Figure 4.

A subpopulation of XendoU localizes to ER membranes. (A) Cytosol (cyt) and light membrane (lm) preps (∼20×) were isolated as described in the Materials and methods. Western blots were performed on each fraction for α-tubulin, TRAPα, and XendoU. (B) ER networks were formed in flow cells and fixed with paraformaldehyde and glutaraldehyde. Immunofluorescence for XendoU was performed with αXendoU antibody and α-rabbit Cy3 secondary antibody (red). Alexa fluor 488 Concanavalin A (conA) was added in with secondary antibodies to detect glycoproteins and the ER (green). The boxed region is magnified 5× in the lower panels. Bars: (top) 10 µm; (bottom) 2 µm. (C) Light membranes (lm) were washed in buffers containing 200 mM (wlm 200) or 500 mM (wlm 500) KCl. Membranes were washed twice and resuspended in the same original volume.
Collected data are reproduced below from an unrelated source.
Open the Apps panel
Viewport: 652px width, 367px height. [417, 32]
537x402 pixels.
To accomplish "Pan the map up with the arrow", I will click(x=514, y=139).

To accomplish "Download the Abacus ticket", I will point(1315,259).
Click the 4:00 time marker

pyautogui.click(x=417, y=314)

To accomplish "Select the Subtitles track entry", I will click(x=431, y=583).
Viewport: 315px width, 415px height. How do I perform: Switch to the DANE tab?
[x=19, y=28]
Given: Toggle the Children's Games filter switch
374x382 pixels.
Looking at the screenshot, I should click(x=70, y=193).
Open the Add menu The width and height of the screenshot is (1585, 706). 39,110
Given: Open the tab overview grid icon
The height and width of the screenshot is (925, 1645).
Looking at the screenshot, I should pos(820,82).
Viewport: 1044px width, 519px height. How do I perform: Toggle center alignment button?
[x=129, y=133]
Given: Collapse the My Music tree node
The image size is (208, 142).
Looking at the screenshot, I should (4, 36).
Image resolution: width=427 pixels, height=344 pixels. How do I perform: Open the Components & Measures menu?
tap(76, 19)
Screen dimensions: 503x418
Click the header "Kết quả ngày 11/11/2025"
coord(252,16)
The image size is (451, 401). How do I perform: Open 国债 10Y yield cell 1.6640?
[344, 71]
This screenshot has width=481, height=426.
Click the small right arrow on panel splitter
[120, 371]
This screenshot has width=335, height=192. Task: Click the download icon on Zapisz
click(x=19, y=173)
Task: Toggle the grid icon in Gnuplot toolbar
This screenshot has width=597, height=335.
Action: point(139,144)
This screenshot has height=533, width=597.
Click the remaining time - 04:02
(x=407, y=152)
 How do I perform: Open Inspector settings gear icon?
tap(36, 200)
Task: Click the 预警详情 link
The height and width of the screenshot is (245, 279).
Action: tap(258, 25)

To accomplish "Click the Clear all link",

RNA was isolated from each membrane prep (prep A and B), run on denaturing acrylamide gels, and stained with SYBR Green II. (D) Western blots for XendoU, dynein, ribosomal protein S6 (Rib S6), ribosomal protein L7a (Rib L7a), and TRAPα were performed on light membranes (lm) and membranes washed in 200 mM KCl (wlm 200) or 500 mM KCl (wlm 500). TRAPα serves as a loading and wash control.